Science blog

Exploring science at the British Library

25 September 2018

New Scientist Live

A poster for "New Scientist Live", showing abstract red globes on a black background.
I visited New Scientist Live at Excel on Friday, which is an annual event aimed at popularising science, promoted by the weekly popular science magazine. There were a wide range of exhibitors, a mixture of learned societies, universities, technology companies, commercial and charitable organisations offering science "experiences", and makers of scientific ornaments and clothing.

There were also forty-minute talk slots throughout the day by different speakers on current science. The celebrity names were on a VIP stage offered only to those who bought more expensive tickets, but the other talks I attended were all very interesting.

Lee Cronin from Glasgow University described his work on creating a chemical computer, using the two states of a reversible Belousov-Zhabotinsky reaction as the equivalents of the binary 0 and 1. At the moment, the system is at proof of concept stage, but it holds the potential to produce computers more powerful than anything achievable using traditional solid-state electronics.

Paul Bernal gave a somewhat depressing but convincing talk on the difficulties of preventing online "fake news" and bullying. "Fake news" arguably dates back to the early modern era or even earlier, with the circulation of slanderous woodcut broadsheets and songs about peoples' political enemies, while online bullying essentially transfers eternal human social dynamics onto social media, with the novelty lying in the speed and scale with which such behaviour can occur. Bernal pointed out that "fake news" on Facebook and bullying on Twitter are negative versions of precisely what the platforms have been designed to do in terms of, respectively, acting as a powerful advertising medium and providing a means of large scale conversation which anyone can join. Bernal told the cautionary and morally ambiguous story of Brenda Leyland, a woman who bombarded the parents of the missing child Madeleine McCann with online allegations that they had killed their daughter... and was then driven to suicide by the hounding she received from the traditional news media.

James Wong discussed the argument (commonly made by organic-farming campaigners) that nutrient levels in plant foods have been declining due to industrialised food production.

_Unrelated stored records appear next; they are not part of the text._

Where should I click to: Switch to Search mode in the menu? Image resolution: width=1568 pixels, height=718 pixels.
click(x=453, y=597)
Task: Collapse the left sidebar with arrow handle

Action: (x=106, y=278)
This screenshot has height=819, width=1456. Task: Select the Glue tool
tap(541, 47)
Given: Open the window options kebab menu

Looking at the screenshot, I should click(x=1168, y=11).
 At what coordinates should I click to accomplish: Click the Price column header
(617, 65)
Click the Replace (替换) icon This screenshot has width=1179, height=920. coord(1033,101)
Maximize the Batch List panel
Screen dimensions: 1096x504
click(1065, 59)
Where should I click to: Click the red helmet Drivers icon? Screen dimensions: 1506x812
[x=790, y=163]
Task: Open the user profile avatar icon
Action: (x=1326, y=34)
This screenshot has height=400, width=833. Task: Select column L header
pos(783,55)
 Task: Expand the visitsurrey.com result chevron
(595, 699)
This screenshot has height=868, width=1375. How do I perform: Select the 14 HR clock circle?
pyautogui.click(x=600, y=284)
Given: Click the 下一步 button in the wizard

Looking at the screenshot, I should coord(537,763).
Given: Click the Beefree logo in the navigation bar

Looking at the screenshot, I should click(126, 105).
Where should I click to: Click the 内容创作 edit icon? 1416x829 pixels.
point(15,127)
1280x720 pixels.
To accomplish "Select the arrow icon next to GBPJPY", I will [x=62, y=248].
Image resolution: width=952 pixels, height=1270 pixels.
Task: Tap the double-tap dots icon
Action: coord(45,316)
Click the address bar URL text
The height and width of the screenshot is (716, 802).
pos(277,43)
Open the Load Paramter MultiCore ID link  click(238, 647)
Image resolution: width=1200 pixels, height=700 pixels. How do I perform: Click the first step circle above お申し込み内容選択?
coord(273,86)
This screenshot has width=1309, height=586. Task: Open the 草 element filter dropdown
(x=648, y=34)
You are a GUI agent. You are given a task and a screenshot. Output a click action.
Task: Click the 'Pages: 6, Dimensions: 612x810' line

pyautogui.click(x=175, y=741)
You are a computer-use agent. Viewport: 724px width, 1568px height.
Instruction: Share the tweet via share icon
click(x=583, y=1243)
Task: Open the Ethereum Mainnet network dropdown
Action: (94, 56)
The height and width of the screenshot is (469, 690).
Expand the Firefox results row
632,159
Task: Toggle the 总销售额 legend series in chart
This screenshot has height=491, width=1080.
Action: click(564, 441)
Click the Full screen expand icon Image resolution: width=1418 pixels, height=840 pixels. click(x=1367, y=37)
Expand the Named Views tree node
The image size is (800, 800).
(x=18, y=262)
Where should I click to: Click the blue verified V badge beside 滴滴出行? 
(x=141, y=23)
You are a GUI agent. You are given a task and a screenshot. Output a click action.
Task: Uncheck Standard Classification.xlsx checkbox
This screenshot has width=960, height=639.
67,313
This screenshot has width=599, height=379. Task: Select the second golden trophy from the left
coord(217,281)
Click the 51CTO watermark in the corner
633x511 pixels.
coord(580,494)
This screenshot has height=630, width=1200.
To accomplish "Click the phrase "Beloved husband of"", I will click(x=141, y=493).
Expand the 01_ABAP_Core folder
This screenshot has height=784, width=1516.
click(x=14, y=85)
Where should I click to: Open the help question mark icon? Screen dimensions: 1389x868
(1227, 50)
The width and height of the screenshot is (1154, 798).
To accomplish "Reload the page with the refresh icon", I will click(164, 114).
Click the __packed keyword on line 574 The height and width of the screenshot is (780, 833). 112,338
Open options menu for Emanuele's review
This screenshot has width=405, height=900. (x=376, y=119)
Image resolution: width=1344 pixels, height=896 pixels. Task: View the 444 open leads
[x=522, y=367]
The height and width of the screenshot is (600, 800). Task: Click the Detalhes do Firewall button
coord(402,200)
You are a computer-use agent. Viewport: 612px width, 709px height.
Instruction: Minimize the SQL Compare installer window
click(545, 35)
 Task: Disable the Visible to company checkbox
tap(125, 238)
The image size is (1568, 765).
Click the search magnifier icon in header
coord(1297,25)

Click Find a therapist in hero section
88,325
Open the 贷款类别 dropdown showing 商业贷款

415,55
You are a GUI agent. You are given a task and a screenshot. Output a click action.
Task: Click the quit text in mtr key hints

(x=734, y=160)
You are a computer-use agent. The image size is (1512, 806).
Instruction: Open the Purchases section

His arguments were that this has been observed, and is probably due to faster-growing varieties failing to absorb minerals as efficiently, but that the effect is probably not significant compared to other causes of variation in crop nutrient content such as weather and storage conditions, and is outweighed by the sheer increase in food quantity and variety that modern agriculture and international trade have achieved.

Patricia Vargas's talk was billed somewhat misleadingly as a discussion of whether AIs deserve human rights, but instead dealt more with characteristics that robots might be designed with, that would make humans more likely to accept them in their daily lives and form emotional attachments to them. She mentioned in particular robot pets, such as PLEO, based on a baby dinosaur, and Paro, based on a baby seal.

Fianlly, Mark Miodownik gave an entertaining talk, with demonstrations, on the nature and history of kerosene as a fuel.